WHAT YOU SHOULD DO: Among the entries below, find each line holding "computer" and return it.

INPUT FOR THIS TASK:
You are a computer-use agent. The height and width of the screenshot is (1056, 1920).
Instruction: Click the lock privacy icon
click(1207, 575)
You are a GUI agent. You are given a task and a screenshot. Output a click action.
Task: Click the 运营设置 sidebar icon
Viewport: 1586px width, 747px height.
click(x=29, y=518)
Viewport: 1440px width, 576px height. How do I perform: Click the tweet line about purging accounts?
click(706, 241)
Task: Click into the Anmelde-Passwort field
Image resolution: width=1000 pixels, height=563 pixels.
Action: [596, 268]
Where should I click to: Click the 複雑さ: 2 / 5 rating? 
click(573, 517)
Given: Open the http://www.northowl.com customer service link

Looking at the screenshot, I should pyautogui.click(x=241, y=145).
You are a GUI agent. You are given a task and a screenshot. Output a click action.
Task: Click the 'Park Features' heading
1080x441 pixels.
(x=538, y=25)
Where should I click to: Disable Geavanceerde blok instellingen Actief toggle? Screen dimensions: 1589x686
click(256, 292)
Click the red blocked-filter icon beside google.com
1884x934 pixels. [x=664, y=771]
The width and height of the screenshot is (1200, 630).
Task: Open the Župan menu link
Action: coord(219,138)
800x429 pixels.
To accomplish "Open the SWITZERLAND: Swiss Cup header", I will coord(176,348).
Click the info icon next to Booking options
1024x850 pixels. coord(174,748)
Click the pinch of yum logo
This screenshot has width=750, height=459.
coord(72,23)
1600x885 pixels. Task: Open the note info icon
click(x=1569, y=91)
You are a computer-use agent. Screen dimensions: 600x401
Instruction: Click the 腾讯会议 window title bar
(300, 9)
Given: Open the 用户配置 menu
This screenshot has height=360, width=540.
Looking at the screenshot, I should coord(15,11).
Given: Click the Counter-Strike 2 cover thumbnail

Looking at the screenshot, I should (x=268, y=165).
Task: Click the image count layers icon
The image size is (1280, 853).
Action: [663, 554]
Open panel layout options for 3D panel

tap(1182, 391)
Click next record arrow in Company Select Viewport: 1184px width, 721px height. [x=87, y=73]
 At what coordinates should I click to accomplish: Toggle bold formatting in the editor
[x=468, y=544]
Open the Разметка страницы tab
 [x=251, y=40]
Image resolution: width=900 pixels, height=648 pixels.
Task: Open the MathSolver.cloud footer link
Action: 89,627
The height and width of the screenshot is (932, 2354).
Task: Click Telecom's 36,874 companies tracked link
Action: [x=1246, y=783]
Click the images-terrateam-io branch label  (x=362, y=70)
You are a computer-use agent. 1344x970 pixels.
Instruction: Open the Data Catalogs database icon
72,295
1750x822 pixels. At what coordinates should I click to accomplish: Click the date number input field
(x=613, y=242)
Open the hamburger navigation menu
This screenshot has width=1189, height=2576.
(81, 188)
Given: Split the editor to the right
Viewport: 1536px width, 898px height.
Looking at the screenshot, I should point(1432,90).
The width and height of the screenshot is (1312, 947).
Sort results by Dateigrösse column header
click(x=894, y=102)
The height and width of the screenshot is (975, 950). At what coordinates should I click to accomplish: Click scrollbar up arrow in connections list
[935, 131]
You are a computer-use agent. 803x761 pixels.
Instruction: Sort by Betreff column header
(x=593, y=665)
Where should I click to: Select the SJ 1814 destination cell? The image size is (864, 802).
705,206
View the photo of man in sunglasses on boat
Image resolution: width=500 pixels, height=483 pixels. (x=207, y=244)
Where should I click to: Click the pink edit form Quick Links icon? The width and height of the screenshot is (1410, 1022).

SOLUTION TO THIS EXERCISE:
You are a computer-use agent. The height and width of the screenshot is (1056, 1920).
You are a computer-use agent. Screen dimensions: 600x401
You are a computer-use agent. 1344x970 pixels.
You are a computer-use agent. 803x761 pixels.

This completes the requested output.